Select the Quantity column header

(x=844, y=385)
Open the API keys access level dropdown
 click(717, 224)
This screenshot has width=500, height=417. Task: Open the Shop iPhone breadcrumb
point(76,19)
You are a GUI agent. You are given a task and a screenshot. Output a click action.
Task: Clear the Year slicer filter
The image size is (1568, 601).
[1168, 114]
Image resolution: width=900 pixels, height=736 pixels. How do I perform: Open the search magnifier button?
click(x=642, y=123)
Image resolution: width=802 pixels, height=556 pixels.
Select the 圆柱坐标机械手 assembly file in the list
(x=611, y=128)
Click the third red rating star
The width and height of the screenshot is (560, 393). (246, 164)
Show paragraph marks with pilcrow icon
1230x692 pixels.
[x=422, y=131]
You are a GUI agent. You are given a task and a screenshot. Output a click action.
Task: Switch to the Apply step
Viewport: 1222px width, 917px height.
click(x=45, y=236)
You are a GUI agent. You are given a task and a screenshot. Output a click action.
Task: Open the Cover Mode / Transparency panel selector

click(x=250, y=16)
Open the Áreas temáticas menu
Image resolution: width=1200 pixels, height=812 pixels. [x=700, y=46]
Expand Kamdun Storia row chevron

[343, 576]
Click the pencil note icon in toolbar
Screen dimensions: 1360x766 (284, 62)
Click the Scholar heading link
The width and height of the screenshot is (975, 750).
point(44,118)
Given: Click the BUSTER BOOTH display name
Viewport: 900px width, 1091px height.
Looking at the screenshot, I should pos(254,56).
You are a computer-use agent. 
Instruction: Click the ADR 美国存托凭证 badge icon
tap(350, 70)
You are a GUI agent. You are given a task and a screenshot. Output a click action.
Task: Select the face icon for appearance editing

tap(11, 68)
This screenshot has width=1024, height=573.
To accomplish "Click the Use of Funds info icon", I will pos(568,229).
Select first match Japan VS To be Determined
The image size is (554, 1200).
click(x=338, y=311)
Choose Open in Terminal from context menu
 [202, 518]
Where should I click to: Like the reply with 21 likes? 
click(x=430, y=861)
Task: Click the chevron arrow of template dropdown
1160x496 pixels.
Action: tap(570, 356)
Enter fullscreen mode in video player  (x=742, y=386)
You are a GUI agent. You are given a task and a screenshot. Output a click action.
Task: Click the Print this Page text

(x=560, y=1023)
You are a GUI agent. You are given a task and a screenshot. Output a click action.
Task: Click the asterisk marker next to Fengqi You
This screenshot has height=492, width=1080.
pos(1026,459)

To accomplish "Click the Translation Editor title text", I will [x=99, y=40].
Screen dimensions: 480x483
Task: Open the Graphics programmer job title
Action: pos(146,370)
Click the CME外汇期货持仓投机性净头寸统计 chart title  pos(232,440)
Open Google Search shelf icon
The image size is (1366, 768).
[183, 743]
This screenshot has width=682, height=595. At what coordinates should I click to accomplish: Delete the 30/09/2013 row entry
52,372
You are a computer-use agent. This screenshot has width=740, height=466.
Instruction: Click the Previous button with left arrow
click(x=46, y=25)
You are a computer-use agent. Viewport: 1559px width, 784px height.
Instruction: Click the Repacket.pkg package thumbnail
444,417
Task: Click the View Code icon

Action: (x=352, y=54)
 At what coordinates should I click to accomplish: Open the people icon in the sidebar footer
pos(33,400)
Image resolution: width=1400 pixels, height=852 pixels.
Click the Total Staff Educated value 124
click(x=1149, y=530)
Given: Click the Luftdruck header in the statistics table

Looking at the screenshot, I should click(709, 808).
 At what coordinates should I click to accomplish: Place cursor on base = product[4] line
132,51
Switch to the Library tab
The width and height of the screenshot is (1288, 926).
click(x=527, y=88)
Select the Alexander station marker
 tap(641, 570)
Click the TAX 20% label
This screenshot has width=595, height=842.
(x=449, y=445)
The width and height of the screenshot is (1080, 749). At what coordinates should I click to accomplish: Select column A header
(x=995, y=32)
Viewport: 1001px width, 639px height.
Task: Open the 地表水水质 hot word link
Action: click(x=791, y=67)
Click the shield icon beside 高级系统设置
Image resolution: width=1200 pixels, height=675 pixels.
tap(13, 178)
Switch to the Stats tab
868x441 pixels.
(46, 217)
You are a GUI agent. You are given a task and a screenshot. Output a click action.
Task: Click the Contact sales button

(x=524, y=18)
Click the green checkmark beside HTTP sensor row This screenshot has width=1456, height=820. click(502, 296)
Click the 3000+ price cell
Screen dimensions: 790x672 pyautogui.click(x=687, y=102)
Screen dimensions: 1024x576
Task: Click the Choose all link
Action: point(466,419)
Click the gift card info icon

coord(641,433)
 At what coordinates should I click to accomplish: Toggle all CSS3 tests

§ **WHAT NEEDS TO BE DONE**
The full set of records above is to be printed exactly as it appears.

§ **THE COMPLETED TASK**
Select the Quantity column header

(x=844, y=385)
Open the API keys access level dropdown
 click(717, 224)
This screenshot has width=500, height=417. Task: Open the Shop iPhone breadcrumb
point(76,19)
You are a GUI agent. You are given a task and a screenshot. Output a click action.
Task: Clear the Year slicer filter
The image size is (1568, 601).
[1168, 114]
Image resolution: width=900 pixels, height=736 pixels. How do I perform: Open the search magnifier button?
click(x=642, y=123)
Image resolution: width=802 pixels, height=556 pixels.
Select the 圆柱坐标机械手 assembly file in the list
(x=611, y=128)
Click the third red rating star
The width and height of the screenshot is (560, 393). (246, 164)
Show paragraph marks with pilcrow icon
1230x692 pixels.
[x=422, y=131]
You are a GUI agent. You are given a task and a screenshot. Output a click action.
Task: Switch to the Apply step
Viewport: 1222px width, 917px height.
click(x=45, y=236)
You are a GUI agent. You are given a task and a screenshot. Output a click action.
Task: Open the Cover Mode / Transparency panel selector

click(x=250, y=16)
Open the Áreas temáticas menu
Image resolution: width=1200 pixels, height=812 pixels. [x=700, y=46]
Expand Kamdun Storia row chevron

[343, 576]
Click the pencil note icon in toolbar
Screen dimensions: 1360x766 (284, 62)
Click the Scholar heading link
The width and height of the screenshot is (975, 750).
point(44,118)
Given: Click the BUSTER BOOTH display name
Viewport: 900px width, 1091px height.
Looking at the screenshot, I should pos(254,56).
You are a computer-use agent. 
Instruction: Click the ADR 美国存托凭证 badge icon
tap(350, 70)
You are a GUI agent. You are given a task and a screenshot. Output a click action.
Task: Select the face icon for appearance editing

tap(11, 68)
This screenshot has width=1024, height=573.
To accomplish "Click the Use of Funds info icon", I will pos(568,229).
Select first match Japan VS To be Determined
The image size is (554, 1200).
click(x=338, y=311)
Choose Open in Terminal from context menu
 [202, 518]
Where should I click to: Like the reply with 21 likes? 
click(x=430, y=861)
Task: Click the chevron arrow of template dropdown
1160x496 pixels.
Action: tap(570, 356)
Enter fullscreen mode in video player  (x=742, y=386)
You are a GUI agent. You are given a task and a screenshot. Output a click action.
Task: Click the Print this Page text

(x=560, y=1023)
You are a GUI agent. You are given a task and a screenshot. Output a click action.
Task: Click the asterisk marker next to Fengqi You
This screenshot has height=492, width=1080.
pos(1026,459)

To accomplish "Click the Translation Editor title text", I will [x=99, y=40].
Screen dimensions: 480x483
Task: Open the Graphics programmer job title
Action: pos(146,370)
Click the CME外汇期货持仓投机性净头寸统计 chart title  pos(232,440)
Open Google Search shelf icon
The image size is (1366, 768).
[183, 743]
This screenshot has width=682, height=595. At what coordinates should I click to accomplish: Delete the 30/09/2013 row entry
52,372
You are a computer-use agent. This screenshot has width=740, height=466.
Instruction: Click the Previous button with left arrow
click(x=46, y=25)
You are a computer-use agent. Viewport: 1559px width, 784px height.
Instruction: Click the Repacket.pkg package thumbnail
444,417
Task: Click the View Code icon

Action: (x=352, y=54)
 At what coordinates should I click to accomplish: Open the people icon in the sidebar footer
pos(33,400)
Image resolution: width=1400 pixels, height=852 pixels.
Click the Total Staff Educated value 124
click(x=1149, y=530)
Given: Click the Luftdruck header in the statistics table

Looking at the screenshot, I should click(709, 808).
 At what coordinates should I click to accomplish: Place cursor on base = product[4] line
132,51
Switch to the Library tab
The width and height of the screenshot is (1288, 926).
click(x=527, y=88)
Select the Alexander station marker
 tap(641, 570)
Click the TAX 20% label
This screenshot has width=595, height=842.
(x=449, y=445)
The width and height of the screenshot is (1080, 749). At what coordinates should I click to accomplish: Select column A header
(x=995, y=32)
Viewport: 1001px width, 639px height.
Task: Open the 地表水水质 hot word link
Action: click(x=791, y=67)
Click the shield icon beside 高级系统设置
Image resolution: width=1200 pixels, height=675 pixels.
tap(13, 178)
Switch to the Stats tab
868x441 pixels.
(46, 217)
You are a GUI agent. You are given a task and a screenshot. Output a click action.
Task: Click the Contact sales button

(x=524, y=18)
Click the green checkmark beside HTTP sensor row This screenshot has width=1456, height=820. click(502, 296)
Click the 3000+ price cell
Screen dimensions: 790x672 pyautogui.click(x=687, y=102)
Screen dimensions: 1024x576
Task: Click the Choose all link
Action: point(466,419)
Click the gift card info icon

coord(641,433)
 At what coordinates should I click to accomplish: Toggle all CSS3 tests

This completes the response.